Die USA und China – Rivalität mit System
Die Spannungen zwischen den Vereinigten Staaten und China sind kein neues Phänomen. Bereits unter George W. Bush und Barack Obama wurde Chinas Aufstieg als Bedrohung der amerikanischen Vormachtstellung betrachtet. Die wirtschaftliche Expansion, die militärische Modernisierung und der globale Einfluss durch die „Neue Seidenstraße“ – all das verändert die geopolitische Lage.
Besonders deutlich zeigt sich Chinas Selbstbewusstsein im Konflikt mit Taiwan und den Gebietsansprüchen im Südchinesischen Meer. Hinzu kommen wachsende Investitionen in Europa, Afrika und Asien – und ein zunehmender technischer Vorsprung in Zukunftsbranchen wie Künstliche Intelligenz oder Telekommunikation.
Die USA reagieren mit strategischem Gegendruck. Der militärische Fokus verschiebt sich Richtung Asien-Pazifik, die Konfrontation wird offener, der Ton schärfer – und unter Biden nicht leiser.
Deutschlands wirtschaftliche Abhängigkeit von China
Für Deutschland bedeutet die amerikanisch-chinesische Rivalität ein Dilemma. China ist Deutschlands wichtigster Handelspartner – noch vor den USA. Der bilaterale Außenhandel erreichte 2019 über 200 Milliarden Euro. Deutsche Unternehmen wie VW, Siemens oder BASF sind massiv im chinesischen Markt engagiert.
Zugleich sind die transatlantischen Beziehungen politisch und sicherheitstechnisch weiterhin das Fundament deutscher Außenpolitik. Die USA bleiben wichtigster Partner im NATO-Bündnis und größter Anbieter strategischer Sicherheit in Europa.
Die Frage, die sich Deutschland stellen muss, ist daher brisant: Mit wem geht man, wenn es hart auf hart kommt?
Politischer Druck aus Washington – freundlich, aber bestimmt
Schon die Debatte um den chinesischen Netzwerkausrüster Huawei zeigte, wie massiv die USA Einfluss nehmen. Mike Pompeo, Trumps Außenminister, drohte Deutschland indirekt mit dem Ende der Geheimdienstkooperation, sollte Huawei beim Ausbau des 5G-Netzes zum Zug kommen.
Auch unter Biden wird dieser Druck nicht verschwinden – er wird lediglich diplomatischer vorgetragen. Doch das Ziel bleibt gleich: Die USA erwarten von ihren Partnern klare Positionen in der Systemfrage – freiheitlich-demokratisch oder autoritär-staatsgelenkt?

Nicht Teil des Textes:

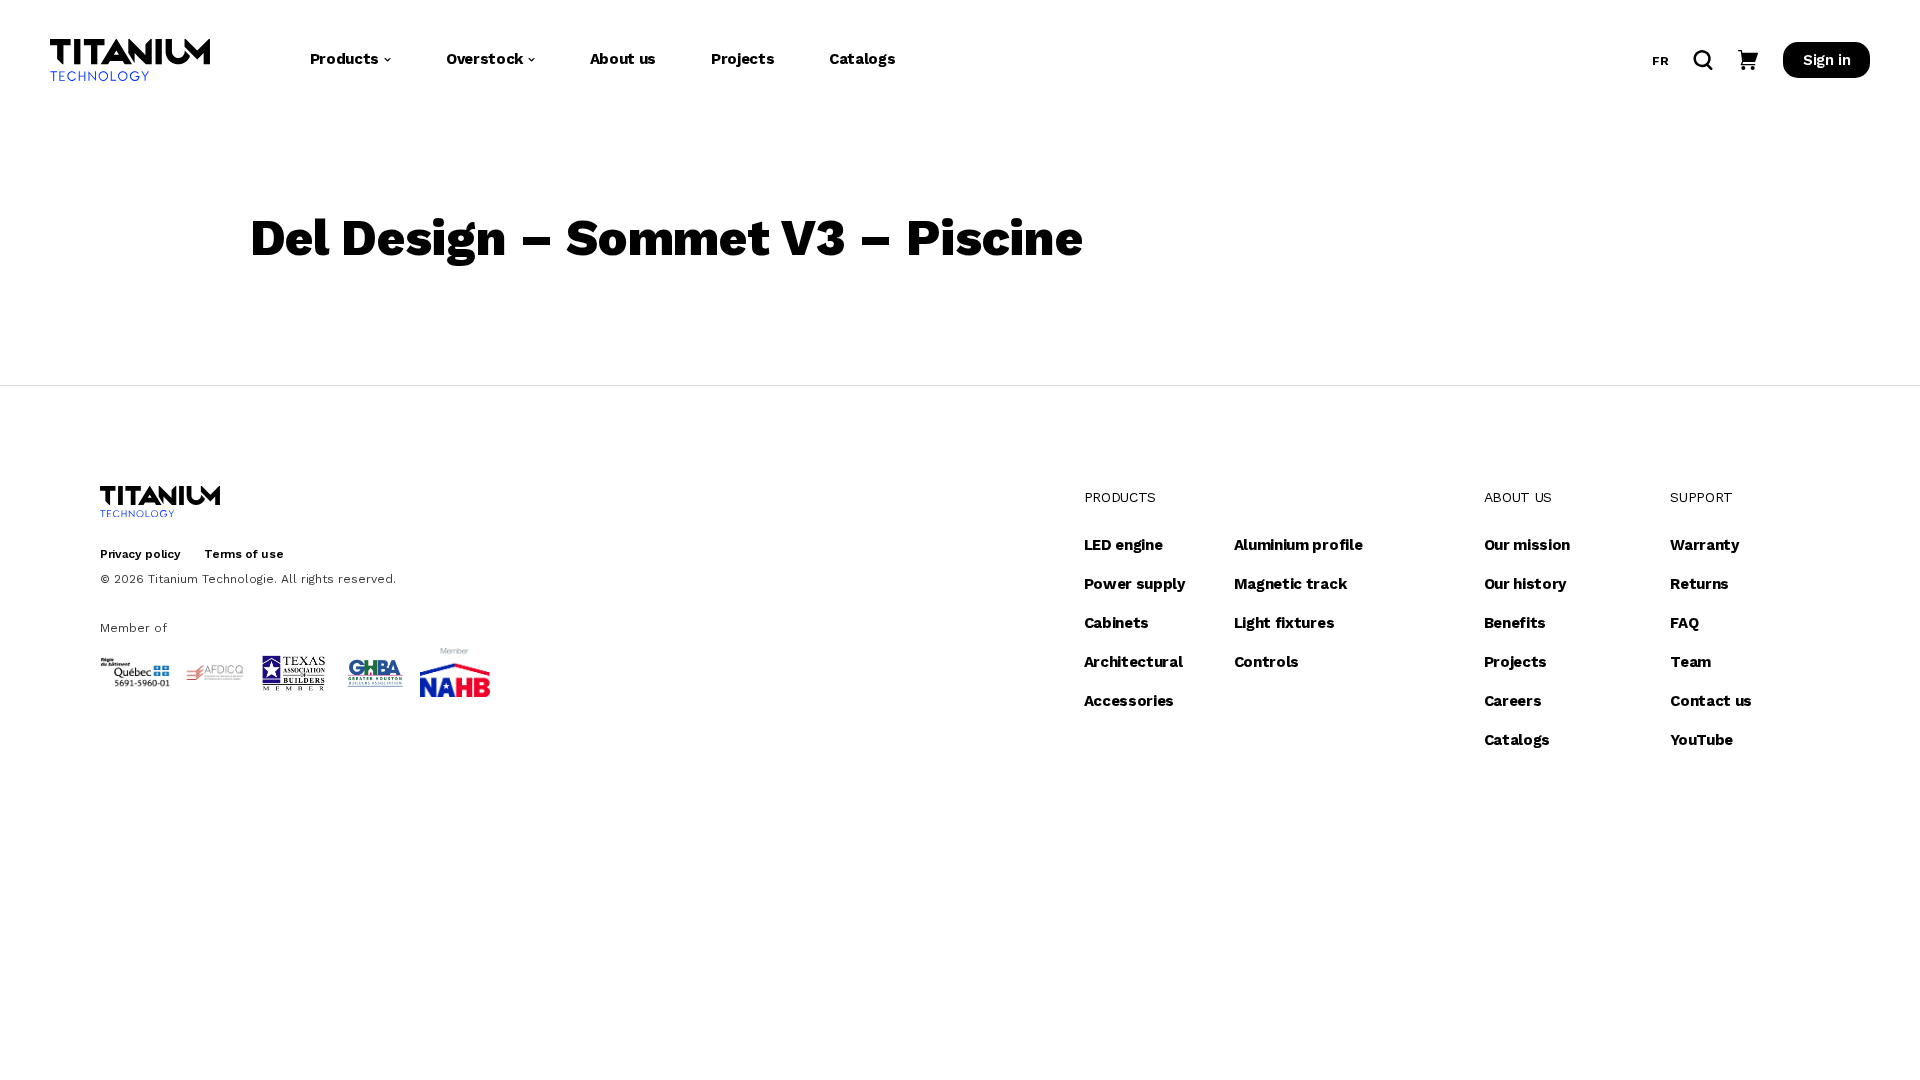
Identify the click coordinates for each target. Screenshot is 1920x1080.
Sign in (1827, 60)
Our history (1525, 584)
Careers (1513, 701)
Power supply (1134, 584)
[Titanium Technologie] (130, 60)
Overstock (484, 59)
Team (1690, 662)
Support (1701, 497)
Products (344, 59)
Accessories (1129, 701)
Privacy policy (140, 554)
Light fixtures (1284, 623)
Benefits (1515, 623)
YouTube (1701, 740)
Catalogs (862, 59)
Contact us (1711, 701)
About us (623, 59)
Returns (1699, 584)
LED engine (1123, 545)
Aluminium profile (1298, 545)
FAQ (1684, 623)
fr (1660, 61)
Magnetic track (1290, 584)
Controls (1266, 662)
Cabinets (1116, 623)
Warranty (1704, 545)
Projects (742, 59)
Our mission (1527, 545)
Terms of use (243, 554)
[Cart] (1748, 60)
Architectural (1133, 662)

Der strategische Handlungsbedarf Deutschlands
Deutschland kann nicht länger zwischen zwei Stühlen sitzen. Die kommenden Jahre erfordern:
1. Eine ehrliche Sicherheitsdebatte
- Welche Rolle will Deutschland in der NATO spielen?
- Reichen 2 % Verteidigungsausgaben aus, wenn die USA eine strategische Unterstützung im Asien-Pazifik-Raum fordern?

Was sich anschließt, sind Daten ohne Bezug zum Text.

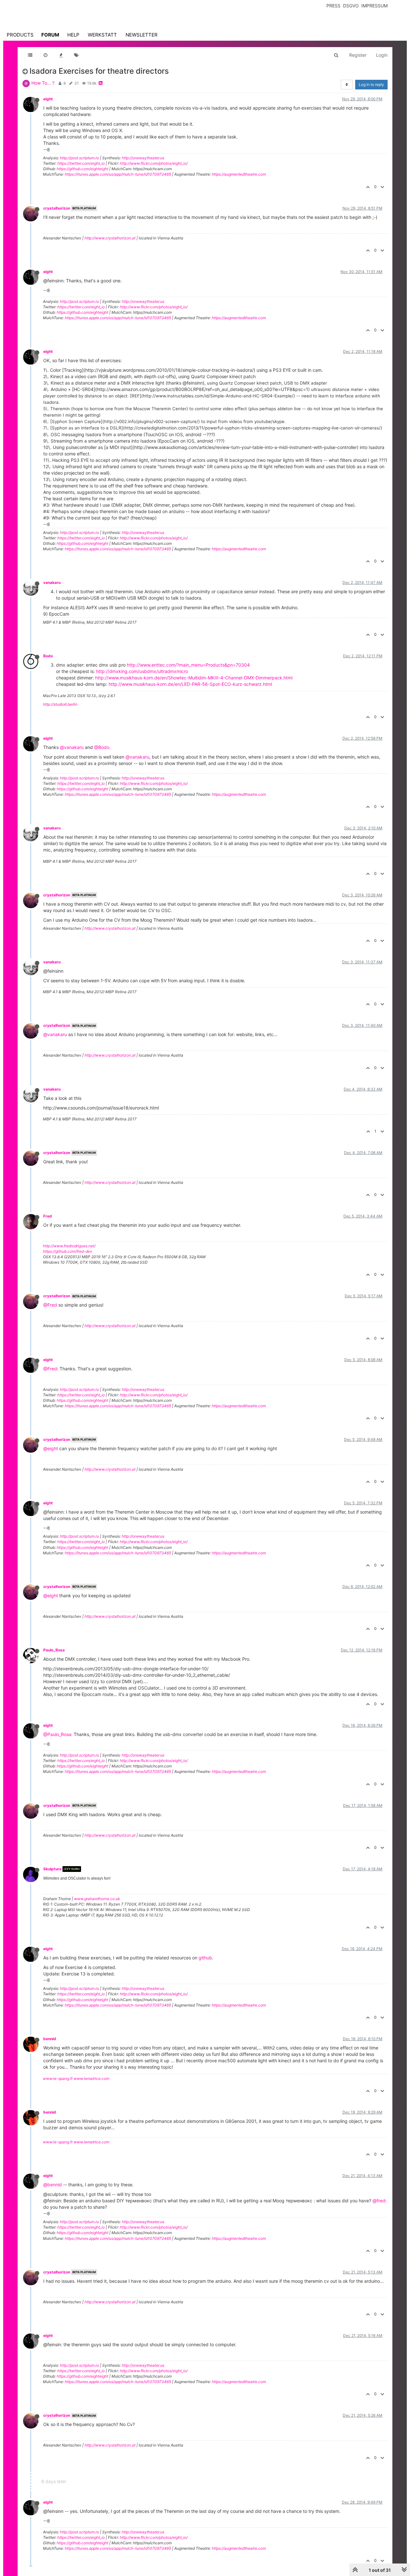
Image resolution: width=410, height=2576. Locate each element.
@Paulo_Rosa (57, 1734)
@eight (50, 1448)
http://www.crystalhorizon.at (110, 238)
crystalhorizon (56, 208)
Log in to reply (371, 84)
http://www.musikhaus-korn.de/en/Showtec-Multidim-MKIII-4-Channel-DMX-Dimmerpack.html (193, 677)
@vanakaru (72, 747)
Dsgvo (351, 5)
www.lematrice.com (91, 2078)
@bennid (52, 2184)
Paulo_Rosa (54, 1650)
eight (48, 98)
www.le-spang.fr (58, 2078)
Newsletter (142, 35)
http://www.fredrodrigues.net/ (69, 1245)
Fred (47, 1216)
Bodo (48, 655)
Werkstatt (102, 35)
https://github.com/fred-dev (67, 1251)
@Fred (50, 1305)
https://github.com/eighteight (82, 168)
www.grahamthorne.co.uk (97, 1898)
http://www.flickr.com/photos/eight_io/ (154, 163)
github (205, 1957)
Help (73, 35)
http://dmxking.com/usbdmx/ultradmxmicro (142, 671)
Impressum (374, 5)
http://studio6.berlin (60, 704)
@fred (379, 2200)
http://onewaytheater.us (143, 157)
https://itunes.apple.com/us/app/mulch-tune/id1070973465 (118, 174)
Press (333, 5)
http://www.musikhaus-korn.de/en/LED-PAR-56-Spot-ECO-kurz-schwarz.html (190, 684)
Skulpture (52, 1868)
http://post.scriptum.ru (79, 157)
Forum (50, 35)
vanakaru (52, 582)
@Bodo (101, 747)
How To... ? (42, 83)
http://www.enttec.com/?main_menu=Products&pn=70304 (188, 665)
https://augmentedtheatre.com (239, 174)
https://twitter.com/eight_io (81, 163)
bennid (49, 2038)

2. Eine klare Technologiepolitik
- Wie geht man mit chinesischen Konzernen im Bereich Telekommunikation, Künstliche Intelligenz und Cloud-Infrastruktur um?
3. Ein realistischer Umgang mit China
- Wirtschaftlicher Partner ja – aber unter welchen Bedingungen?
- Wie reagiert Deutschland auf Menschenrechtsverletzungen oder aggressives Verhalten Chinas in der Nachbarschaft?
4. Stärkere europäische Koordination
- Deutschland muss seine China-Politik stärker mit der EU abstimmen.
- Eine gemeinsame europäische Position gibt mehr Gewicht und schützt vor bilateraler Erpressbarkeit.
Fazit
Die Präsidentschaft Joe Bidens bietet Deutschland eine neue Chance auf Vertrauen, Respekt und Dialog mit den USA. Doch sie entbindet nicht von der Pflicht zur strategischen Positionierung. Die Frage lautet nicht mehr, ob es einen Systemkonflikt gibt – sondern nur noch, wie man darin handelt.
Deutschland braucht deshalb eine außen- und sicherheitspolitische Erneuerung. Wer die eigene Zukunft gestalten will, darf nicht nur reagieren – sondern muss klare Prinzipien vertreten. Denn eines ist sicher: Neutralität im neuen globalen Wettbewerb wird keine dauerhafte Option sein.